### Texto do exercício
FOLHA - Alguns definem o governo
Lula como um dos mais corruptos...
LEMBO - O PT foi muito pouco
cuidadoso com o dinheiro público, portou-se mal. Mas o Lula, pessoalmente, não. O PT
trouxe para a política atores
novos, o que é muito bom. Hoje
o Congresso Nacional tem uma
representação popular efetiva.
Antes era só a minoria branca.
Agora, a representação popular
tem um risco: quem nunca comeu melado, quando come se
suja, né? A elite sempre se lambuzou, viveu das benesses do
Estado. Mas eram mais "cuidadosos". Agora chegou a vez de
todos. Mas precisa pôr ordem
nisso. É preciso ter ética, senão
a sociedade fica muito frágil.
FOLHA - O presidente Lula diz que
uma pessoa idosa, com mais de 60,
que é de esquerda, tem problemas,
bem como um jovem de direita.
LEMBO - Direita eu nunca fui.
Fui sempre um conservador.
Mas não burro. Vejo o que está
aí. Vivemos uma situação social
próxima de um vulcão.
FOLHA - E o Lula?
LEMBO - Nunca foi de esquerda.
Não existe região de SP mais
pequeno-burguesa que o
ABCD, que teve fábricas, indústrias e uma classe média originada dos italianos, com pequenas chácaras. É uma região de
pequenos-burgueses e portanto o presidente Lula é um pequeno-burguês.
FOLHA - E o Serra, que tem origem
de esquerda -e mais de 60 anos?
LEMBO - Ele é um italianinho típico da Mooca, né? Ele tem essa qualidade de ser um homem,
no fundo, conservador. É muito
família, né? O Brasil é conservador, reacionário. As pessoas
são de esquerda quando estão
na oposição. No poder, são todos conservadores.
FOLHA - O senhor teve atritos com
o PFL. Continuará no partido?
LEMBO - Continuo. O PFL disse
que me esperaria na curva
quando eu deixasse o governo.
Estou nela, pronto a responder
aos processos inquisitoriais.
Mas não creio que isso aconteça. Eu vou ser um mero cidadão
e eles vão me esquecer. Mas eu
não vou esquecê-los.

### Exercícios propostos
[1] Liste todos os lugares geográficos (país, estado, região ou bairro) mencionados na entrevista.
[2] Reproduza o trecho da entrevista que começa em "FOLHA - E o Serra, que" e vai até "aos processos inquisitoriais.", incluindo este último.
[3] Segundo Lembo na entrevista, de quem se originou a classe média do ABCD?
Os registros são dispensáveis.

### Informações extraídas

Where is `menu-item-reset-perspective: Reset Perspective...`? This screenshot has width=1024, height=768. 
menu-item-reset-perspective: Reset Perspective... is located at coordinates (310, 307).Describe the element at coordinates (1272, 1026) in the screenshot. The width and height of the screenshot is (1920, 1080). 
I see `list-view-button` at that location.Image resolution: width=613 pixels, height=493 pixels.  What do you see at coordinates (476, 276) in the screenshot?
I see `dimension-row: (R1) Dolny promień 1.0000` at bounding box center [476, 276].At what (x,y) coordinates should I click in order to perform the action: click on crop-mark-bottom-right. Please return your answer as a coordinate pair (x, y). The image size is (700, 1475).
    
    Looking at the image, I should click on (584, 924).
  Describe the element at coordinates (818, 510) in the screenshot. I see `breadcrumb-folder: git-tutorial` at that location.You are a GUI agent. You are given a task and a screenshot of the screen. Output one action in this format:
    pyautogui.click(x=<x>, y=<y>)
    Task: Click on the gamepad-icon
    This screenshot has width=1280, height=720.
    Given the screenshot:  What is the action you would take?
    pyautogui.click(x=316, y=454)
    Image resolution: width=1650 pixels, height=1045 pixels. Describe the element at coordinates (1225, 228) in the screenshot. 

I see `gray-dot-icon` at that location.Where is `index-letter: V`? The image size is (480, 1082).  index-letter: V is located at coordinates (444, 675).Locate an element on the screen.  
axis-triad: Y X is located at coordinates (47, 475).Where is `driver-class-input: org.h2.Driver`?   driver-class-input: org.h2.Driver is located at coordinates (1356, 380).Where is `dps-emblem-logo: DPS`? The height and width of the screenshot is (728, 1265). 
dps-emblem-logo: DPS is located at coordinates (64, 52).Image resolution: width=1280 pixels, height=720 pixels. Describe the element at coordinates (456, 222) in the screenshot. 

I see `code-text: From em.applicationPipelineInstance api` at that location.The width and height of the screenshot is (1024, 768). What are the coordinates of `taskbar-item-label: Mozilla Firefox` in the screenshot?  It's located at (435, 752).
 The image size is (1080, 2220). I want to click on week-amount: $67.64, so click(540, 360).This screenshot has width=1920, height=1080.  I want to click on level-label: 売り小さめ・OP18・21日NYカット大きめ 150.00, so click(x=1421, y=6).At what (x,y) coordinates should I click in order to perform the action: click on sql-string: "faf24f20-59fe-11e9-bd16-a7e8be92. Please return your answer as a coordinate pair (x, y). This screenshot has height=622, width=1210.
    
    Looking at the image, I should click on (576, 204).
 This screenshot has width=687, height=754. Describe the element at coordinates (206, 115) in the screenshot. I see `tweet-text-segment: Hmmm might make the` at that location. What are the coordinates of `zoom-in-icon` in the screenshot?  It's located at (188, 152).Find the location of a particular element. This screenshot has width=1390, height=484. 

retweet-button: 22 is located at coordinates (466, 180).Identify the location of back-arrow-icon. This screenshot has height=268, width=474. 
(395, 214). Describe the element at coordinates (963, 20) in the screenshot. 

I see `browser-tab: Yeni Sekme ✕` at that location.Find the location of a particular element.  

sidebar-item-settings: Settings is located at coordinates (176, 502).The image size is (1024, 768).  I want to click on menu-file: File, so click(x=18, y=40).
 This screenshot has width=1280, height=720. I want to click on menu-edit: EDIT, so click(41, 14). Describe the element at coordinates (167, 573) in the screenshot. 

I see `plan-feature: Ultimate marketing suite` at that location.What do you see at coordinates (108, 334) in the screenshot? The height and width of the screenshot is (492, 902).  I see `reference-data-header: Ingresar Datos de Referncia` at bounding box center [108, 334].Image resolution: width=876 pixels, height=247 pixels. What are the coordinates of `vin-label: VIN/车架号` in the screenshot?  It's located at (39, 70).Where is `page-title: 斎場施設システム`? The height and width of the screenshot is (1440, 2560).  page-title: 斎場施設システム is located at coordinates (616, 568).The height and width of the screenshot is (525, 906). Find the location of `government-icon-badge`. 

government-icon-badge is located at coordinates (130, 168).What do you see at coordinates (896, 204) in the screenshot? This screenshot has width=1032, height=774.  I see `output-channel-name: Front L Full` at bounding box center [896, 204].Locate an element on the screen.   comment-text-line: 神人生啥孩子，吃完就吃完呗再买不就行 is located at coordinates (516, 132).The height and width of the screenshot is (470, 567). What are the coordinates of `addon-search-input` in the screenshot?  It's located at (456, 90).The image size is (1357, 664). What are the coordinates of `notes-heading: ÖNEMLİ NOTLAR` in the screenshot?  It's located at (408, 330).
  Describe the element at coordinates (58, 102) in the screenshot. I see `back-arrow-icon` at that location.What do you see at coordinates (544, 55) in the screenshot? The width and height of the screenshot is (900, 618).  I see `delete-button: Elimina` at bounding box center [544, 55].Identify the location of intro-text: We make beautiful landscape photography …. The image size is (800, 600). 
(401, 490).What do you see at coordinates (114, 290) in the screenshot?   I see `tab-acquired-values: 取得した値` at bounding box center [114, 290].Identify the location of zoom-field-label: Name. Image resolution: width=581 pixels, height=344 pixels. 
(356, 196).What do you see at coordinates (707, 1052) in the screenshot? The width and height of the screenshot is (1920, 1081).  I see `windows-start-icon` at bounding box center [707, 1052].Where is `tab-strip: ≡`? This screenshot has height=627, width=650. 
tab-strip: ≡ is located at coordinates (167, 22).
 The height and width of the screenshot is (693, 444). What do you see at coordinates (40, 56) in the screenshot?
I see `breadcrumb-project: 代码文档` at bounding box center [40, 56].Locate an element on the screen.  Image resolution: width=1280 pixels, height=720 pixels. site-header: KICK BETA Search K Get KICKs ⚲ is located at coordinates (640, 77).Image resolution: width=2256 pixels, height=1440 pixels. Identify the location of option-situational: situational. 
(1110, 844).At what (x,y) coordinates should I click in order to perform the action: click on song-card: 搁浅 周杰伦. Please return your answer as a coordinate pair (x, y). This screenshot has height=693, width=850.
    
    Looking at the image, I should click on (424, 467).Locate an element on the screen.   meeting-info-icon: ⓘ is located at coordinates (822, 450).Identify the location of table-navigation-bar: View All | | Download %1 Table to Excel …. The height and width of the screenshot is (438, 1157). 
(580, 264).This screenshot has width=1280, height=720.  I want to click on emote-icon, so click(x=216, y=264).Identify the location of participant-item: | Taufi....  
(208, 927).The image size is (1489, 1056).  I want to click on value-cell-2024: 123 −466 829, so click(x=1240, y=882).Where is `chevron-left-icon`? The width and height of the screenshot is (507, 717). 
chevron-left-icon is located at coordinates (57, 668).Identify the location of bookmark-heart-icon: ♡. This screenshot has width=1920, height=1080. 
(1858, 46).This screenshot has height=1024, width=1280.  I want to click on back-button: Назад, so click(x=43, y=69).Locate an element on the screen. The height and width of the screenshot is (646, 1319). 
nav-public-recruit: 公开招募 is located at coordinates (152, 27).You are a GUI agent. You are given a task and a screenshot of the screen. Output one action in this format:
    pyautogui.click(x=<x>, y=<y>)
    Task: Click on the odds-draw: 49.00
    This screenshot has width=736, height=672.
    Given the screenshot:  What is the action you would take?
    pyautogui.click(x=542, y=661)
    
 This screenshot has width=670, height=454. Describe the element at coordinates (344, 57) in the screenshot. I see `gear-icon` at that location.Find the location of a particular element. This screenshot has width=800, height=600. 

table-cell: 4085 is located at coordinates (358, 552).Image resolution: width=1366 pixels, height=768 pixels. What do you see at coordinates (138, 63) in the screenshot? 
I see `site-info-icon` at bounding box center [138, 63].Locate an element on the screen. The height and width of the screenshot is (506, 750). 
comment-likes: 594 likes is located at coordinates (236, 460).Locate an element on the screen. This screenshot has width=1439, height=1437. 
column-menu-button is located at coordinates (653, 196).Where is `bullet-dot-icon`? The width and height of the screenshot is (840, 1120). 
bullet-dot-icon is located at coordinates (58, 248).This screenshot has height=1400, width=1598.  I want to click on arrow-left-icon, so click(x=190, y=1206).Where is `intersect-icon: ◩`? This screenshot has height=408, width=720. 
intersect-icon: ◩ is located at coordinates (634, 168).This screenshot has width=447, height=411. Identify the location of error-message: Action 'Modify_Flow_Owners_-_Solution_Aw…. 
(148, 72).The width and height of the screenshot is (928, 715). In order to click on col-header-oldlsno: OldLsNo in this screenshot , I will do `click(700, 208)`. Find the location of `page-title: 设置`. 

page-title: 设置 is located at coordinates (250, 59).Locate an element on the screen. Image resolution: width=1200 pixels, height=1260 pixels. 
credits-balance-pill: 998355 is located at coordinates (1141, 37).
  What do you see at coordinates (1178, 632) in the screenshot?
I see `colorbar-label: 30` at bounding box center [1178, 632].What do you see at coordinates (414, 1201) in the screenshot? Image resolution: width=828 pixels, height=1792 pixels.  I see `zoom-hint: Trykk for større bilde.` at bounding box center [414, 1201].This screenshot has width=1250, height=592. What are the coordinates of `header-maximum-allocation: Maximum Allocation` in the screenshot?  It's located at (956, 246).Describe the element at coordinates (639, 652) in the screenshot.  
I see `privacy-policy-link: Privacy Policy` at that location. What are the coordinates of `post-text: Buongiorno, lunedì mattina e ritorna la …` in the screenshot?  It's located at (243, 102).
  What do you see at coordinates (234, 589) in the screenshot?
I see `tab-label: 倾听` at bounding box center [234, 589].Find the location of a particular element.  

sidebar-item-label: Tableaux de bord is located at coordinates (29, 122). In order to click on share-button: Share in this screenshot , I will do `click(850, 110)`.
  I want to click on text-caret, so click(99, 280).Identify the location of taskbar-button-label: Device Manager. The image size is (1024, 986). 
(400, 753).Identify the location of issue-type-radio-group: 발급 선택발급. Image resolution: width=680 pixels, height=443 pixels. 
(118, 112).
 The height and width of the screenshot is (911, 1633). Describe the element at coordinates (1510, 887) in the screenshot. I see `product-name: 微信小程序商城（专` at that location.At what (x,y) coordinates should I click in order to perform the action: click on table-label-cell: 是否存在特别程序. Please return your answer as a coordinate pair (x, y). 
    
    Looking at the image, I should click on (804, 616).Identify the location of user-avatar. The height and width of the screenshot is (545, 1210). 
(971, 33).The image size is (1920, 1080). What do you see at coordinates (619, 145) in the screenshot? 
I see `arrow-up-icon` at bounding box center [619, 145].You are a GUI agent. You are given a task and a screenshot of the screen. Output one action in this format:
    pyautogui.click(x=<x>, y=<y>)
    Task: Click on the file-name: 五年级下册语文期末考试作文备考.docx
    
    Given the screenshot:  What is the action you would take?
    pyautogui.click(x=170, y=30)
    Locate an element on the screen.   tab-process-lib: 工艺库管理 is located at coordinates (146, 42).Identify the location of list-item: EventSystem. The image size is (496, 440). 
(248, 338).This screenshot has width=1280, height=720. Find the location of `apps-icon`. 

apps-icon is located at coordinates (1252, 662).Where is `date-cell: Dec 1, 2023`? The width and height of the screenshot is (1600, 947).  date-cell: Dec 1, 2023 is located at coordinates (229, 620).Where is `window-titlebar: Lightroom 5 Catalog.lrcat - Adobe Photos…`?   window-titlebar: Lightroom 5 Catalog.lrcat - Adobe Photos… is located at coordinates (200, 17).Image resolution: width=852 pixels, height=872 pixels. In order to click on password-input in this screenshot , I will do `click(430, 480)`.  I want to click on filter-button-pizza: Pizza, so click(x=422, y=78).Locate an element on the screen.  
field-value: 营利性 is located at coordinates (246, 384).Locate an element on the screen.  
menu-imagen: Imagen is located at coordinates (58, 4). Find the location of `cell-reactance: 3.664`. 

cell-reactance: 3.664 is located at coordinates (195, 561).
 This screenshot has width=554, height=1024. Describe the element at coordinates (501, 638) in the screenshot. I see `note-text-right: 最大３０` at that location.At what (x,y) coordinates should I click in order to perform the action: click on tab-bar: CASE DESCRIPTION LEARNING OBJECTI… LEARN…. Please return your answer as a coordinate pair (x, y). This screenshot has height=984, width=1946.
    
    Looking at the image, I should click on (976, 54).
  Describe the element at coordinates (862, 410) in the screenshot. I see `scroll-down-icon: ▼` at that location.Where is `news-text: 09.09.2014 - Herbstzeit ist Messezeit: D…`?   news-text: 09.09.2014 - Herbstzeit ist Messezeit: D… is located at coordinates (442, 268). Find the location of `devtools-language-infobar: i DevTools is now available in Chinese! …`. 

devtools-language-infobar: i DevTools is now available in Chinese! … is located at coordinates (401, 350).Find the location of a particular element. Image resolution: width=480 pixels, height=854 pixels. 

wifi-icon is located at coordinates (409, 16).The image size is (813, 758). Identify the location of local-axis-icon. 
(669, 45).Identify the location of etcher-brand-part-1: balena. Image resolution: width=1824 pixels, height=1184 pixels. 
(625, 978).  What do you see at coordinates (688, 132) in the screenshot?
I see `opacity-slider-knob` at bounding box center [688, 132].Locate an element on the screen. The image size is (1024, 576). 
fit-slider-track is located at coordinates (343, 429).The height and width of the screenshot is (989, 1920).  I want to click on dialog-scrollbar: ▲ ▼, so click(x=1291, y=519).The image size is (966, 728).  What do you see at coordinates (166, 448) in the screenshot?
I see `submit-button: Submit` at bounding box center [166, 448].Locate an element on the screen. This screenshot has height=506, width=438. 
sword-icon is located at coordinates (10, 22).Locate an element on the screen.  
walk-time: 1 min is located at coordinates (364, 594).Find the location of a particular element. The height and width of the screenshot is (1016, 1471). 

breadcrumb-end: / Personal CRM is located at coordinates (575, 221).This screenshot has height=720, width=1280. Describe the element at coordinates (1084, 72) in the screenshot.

### Respostas dos exercícios
[1] Brasil, SP, ABCD, Mooca

[2]
FOLHA - E o Serra, que tem origem
de esquerda -e mais de 60 anos?
LEMBO - Ele é um italianinho típico da Mooca, né? Ele tem essa qualidade de ser um homem,
no fundo, conservador. É muito
família, né? O Brasil é conservador, reacionário. As pessoas
são de esquerda quando estão
na oposição. No poder, são todos conservadores.
FOLHA - O senhor teve atritos com
o PFL. Continuará no partido?
LEMBO - Continuo. O PFL disse
que me esperaria na curva
quando eu deixasse o governo.
Estou nela, pronto a responder
aos processos inquisitoriais.

[3] Dos italianos.